Restaurant Rules When You’re Trying to Lose Weight

Ten Restaurant Rules to Follow When Trying to Lose Weight

Think eating out and weight loss can’t possibly go together? Think again. If you know the ‘rules’, you can eat out occasionally, and continue your program of weight loss and health improvement.

  1. Restaurant Choice

healthy-diningOn the whole, typical American food is unhealthy. Add to that, there’s so much of it out there calling to us all the time. That’s why we have an epidemic of obesity, diabetes, heart disease, and autoimmune diseases. But the less inflammatory options that are lower in calories, sugar, starchy carbohydrates, and saturated fats are available in many restaurants and taste great. Just choose carefully where you eat out. For example, if you want Mexican, look for a salad bowl with protein and vegetables. No sour cream or tortilla bowl. In a steakhouse, it’s easy to order red meat with plenty of fresh, steamed vegetables. Seafood is always a good choice, also, provided it’s not deep fried or accompanied by overly rich sides.

Search carefully for restaurants that can cater to your needs and insist on those places when heading out.

  1. Eat a Little Before Going Out

If you go to the restaurant when you’re ravenous, you’ll be more inclined to order up big with things you shouldn’t. It’s much like grocery shopping when you’re hungry. Eat a small meal beforehand, especially one with soluble vegetable fiber to help you feel less hungry, and drink a large glass of water or two.

  1. Consistent, Disciplined Ordering

When it comes to eating out and weight loss, be your own advocate. If you would have skinless grilled chicken with broccoli and other vegetables at home, order the same at a restaurant. Professional chefs can make them even better than you can and 99% of establishments want to please their diners.
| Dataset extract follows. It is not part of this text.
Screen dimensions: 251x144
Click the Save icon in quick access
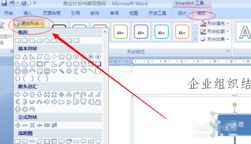pyautogui.click(x=4, y=3)
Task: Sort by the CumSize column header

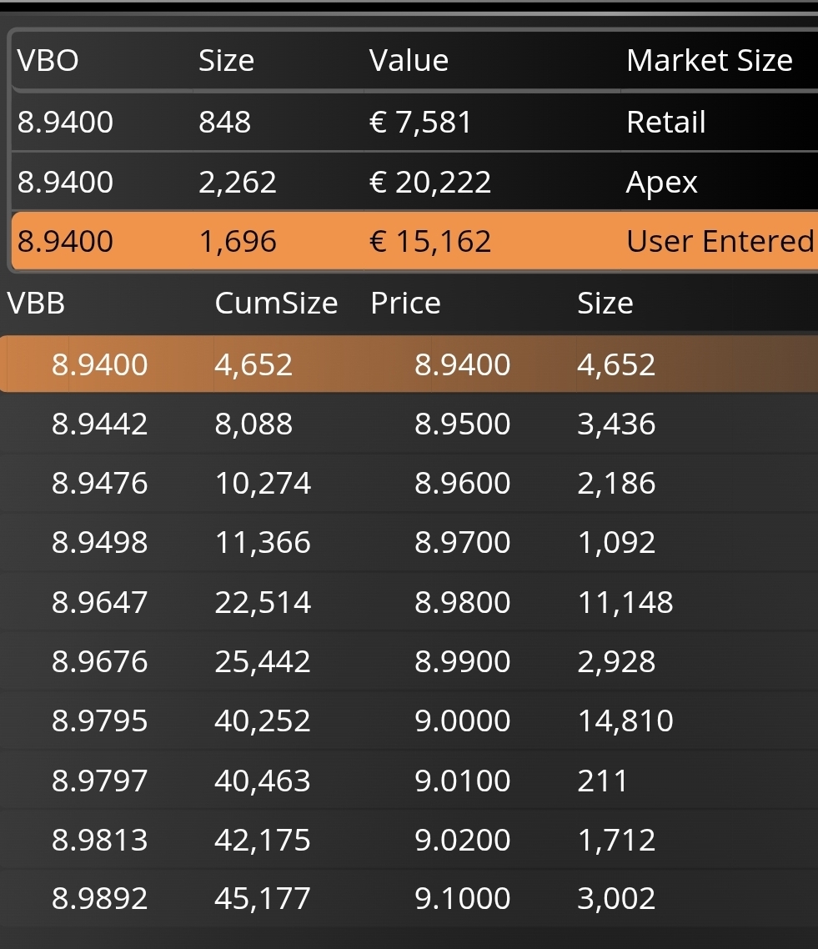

Place orders that are consistent with how you should eat and your servers will find a way. Don’t blow your weight loss program, because one fall ‘off the wagon’ could reinstate full-scale internal inflammation and trigger cravings that are hard to ignore.

  1. Low-Carb Substitutes

Don’t pair your proteins with bread, potatoes or rice. Switch the burger bun for lettuce. Order a salad instead of fries – with dressing on the side or not at all. Otherwise, ask for something green and steamed instead of the starches. Your digestion and immune system will thank you.
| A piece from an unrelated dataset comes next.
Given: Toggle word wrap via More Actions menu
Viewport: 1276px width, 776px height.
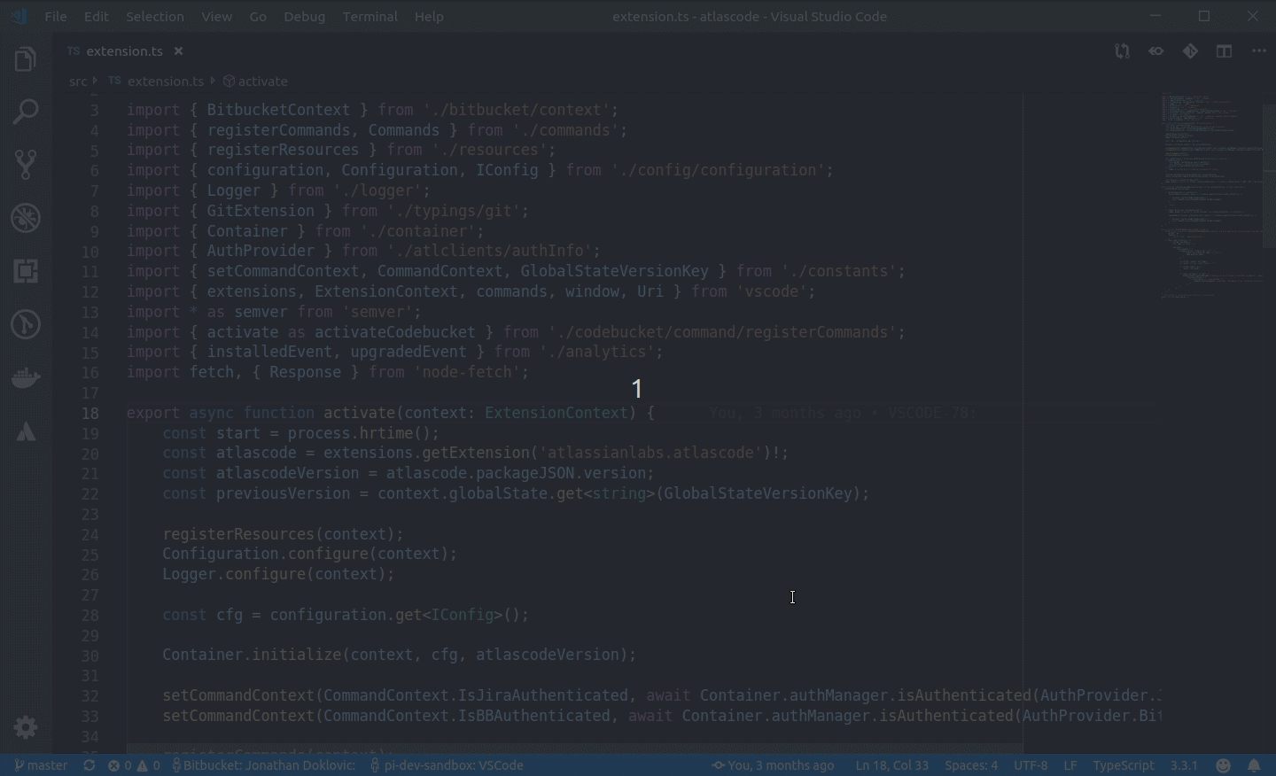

  1. Dressings and Condiments

When it comes to eating out and weight loss, little add-ons like dressings can cause big problems. Dressings are most often loaded with sugar, preservatives, and artificial flavors and colors. A McDonald’s salad with dressing can have more sugar and calories than a burger and fries. Insist on no sugar added, otherwise get olive oil and lemon juice or balsamic vinegar for a dressing.

  1. An Appetizer is Enough

Have you noticed the size of meal portions that restaurants serve? They’re enormous. Only in America, too; such huge servings are not how the rest of the world’s restaurants do things. Therefore, change your thinking to understand that an appetizer is a meal in itself. Just stay clear of deep fried appetizers and those containing excessive sugar and starches. When in doubt, lettuce wraps make a great choice that won’t destroy your weight loss regime.

  1. Box Half of It

Make eating out for weight loss a strategic affair. If ordering an entrée, ask to have half of it served on a plate and the other half boxed up. That way you eat only half of the meal in the restaurant and take home the leftovers for another meal.

  1. Skip Dessert

This rule should be the most obvious for anyone aiming to lose weight and keep it off. Desserts are very high sugar and calories.

  1. Beverages

Drink plenty of plain water and stay well clear of high-calorie, high-sugar drinks like beer and soda. ‘Diet’ sodas are a big no, also, because they cause terrible inflammation. A glass of wine may be OK, provided it’s a 6-ounce. Otherwise go sparkling with alkaline, non-inflammatory San Pellegrino or Perrier water.

  1. Follow a Proven Core Program

Last but by no means least, embark on a formal weight loss program that has a track record of sustained success and provides you with complete dietary guides, meal plans and ideas, activity ideas, and social support. By following its advice and receiving that social support, such a program can guide you on weight loss and eating out so you’ll be motivated to make better choices.